今やBEVこそ本命と位置づけされる、プレミアムコンパクトカー。しかし、受け入れるには若干、抵抗があるのも確か。ここでは内燃エンジン車のミニとBEVのみで勝負するアバルトを比較して、その実情に迫る。
キャラだけでは決められない。BEV対ガソリン車の実情
【比較試乗】BEVとMパフォーマンスモデルが現る。どのパワートレインでも駆けぬける歓びを実現!「BMW iX2 xDrive30 M SPORT vs X2 M35i xDrive」
プレミアムコンパクトカーを代表するモデルといえば、ミニとアバルト。その人気は今さら説明不要なほど多くの人々に指示され、もはや自動車界のアイドル的存在だ。しかも、ミニは10年ぶりに刷新された4世代目へと進化し、従来の内燃エンジン車とBEVの双方をラインナップする。
一方のアバルトもベースモデルのフィアット500eに続いてBEVモデルのみリリースすることで、新世代を全面的にアピールしている。

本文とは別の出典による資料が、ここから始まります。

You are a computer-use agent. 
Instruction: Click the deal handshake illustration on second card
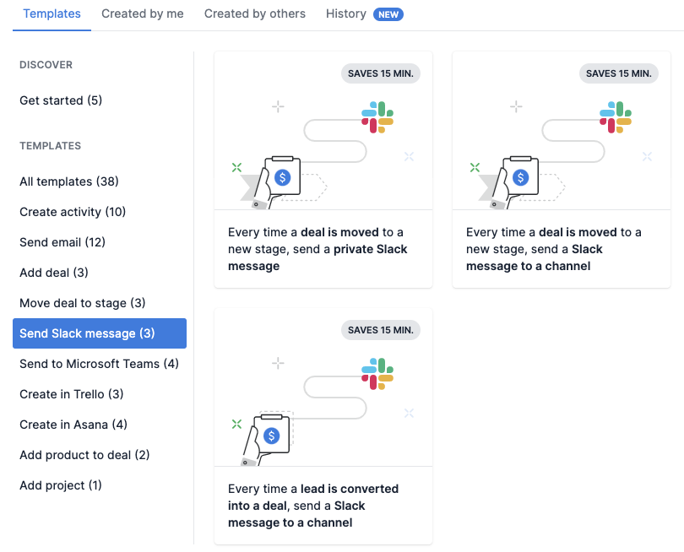pos(522,177)

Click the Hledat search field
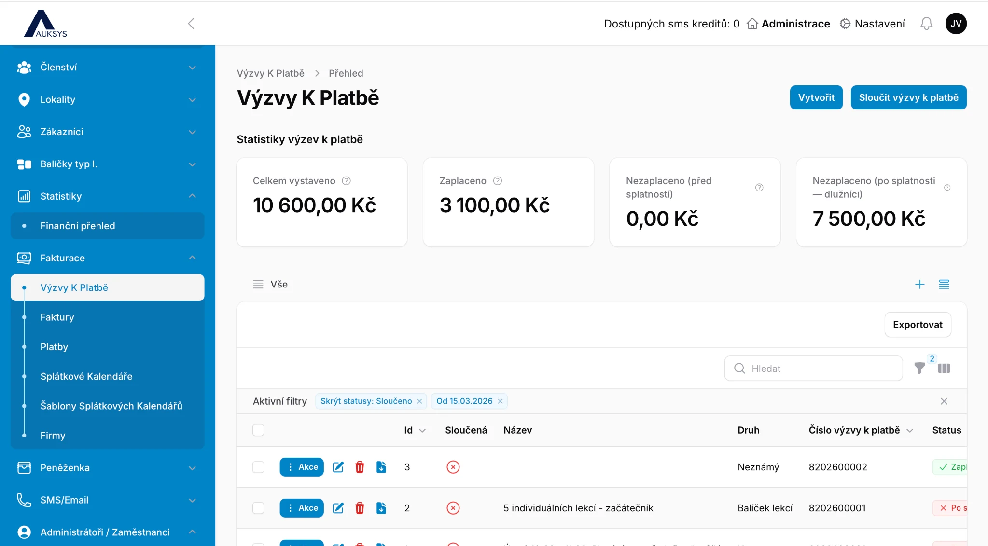coord(813,369)

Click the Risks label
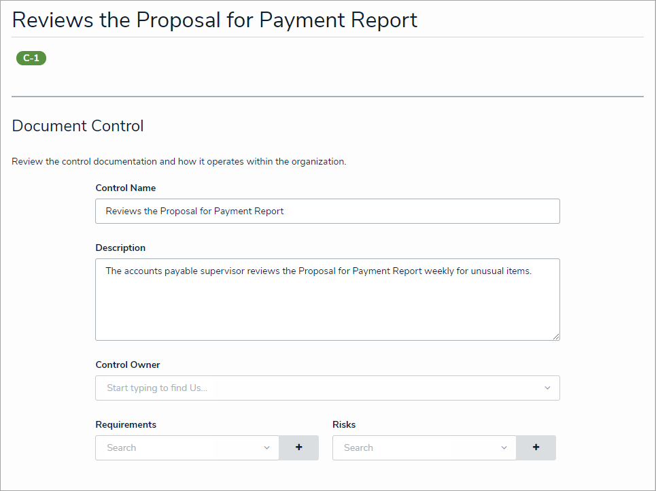coord(344,425)
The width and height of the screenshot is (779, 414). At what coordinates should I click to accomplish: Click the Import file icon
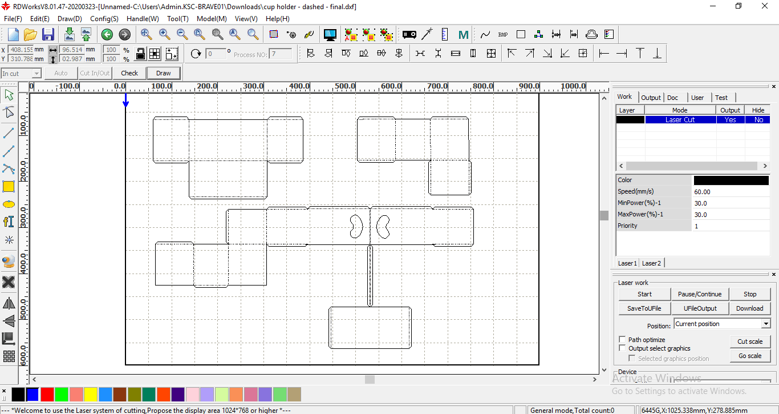(69, 34)
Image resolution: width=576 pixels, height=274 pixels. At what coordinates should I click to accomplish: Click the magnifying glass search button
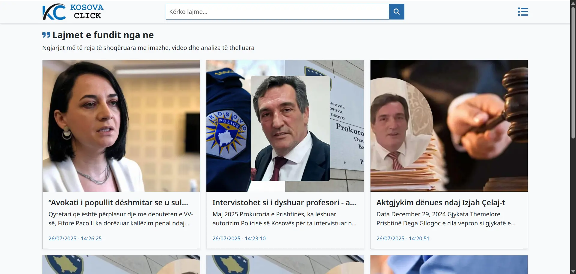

これだけの人気を誇るプレミアムコンパクトカーだから、この両ブランドのどちらを手に入れようかと実際に悩んだ人は少なくないと察する。さらに次はBEVにするか否かも気になるはずだ。今回この企画では、単なる人気モノ対決というだけではなく、エンジン対BEVの実情を確かめようと、ミニはあえてガソリンエンジン車のクーパーSを選択し、最新のアバルト500eと比較して、見た目のやんちゃでカワイイスタイルに隠されたキャラクターだけでは収まらない、それぞれの本質を探ろうと試みることにした。
ただし……。初っ端から出鼻をくじようで恐縮だが、ミニは4代目といってもガソリンエンジン車は、3代目のシャシーをベースに若干の見直しを図った程度で、メインはあくまでもBEVモデル。それゆえに実際に試してみても大差ないという印象ではあったものの、街中では、走る・曲がる・止まるという基本が先代よりも洗練されているようで、特にブレーキの初期制動はだいぶ改善されたように感じられたのは事実。ちょっとクセのあった乗り味が扱いやすくなったのは◎である。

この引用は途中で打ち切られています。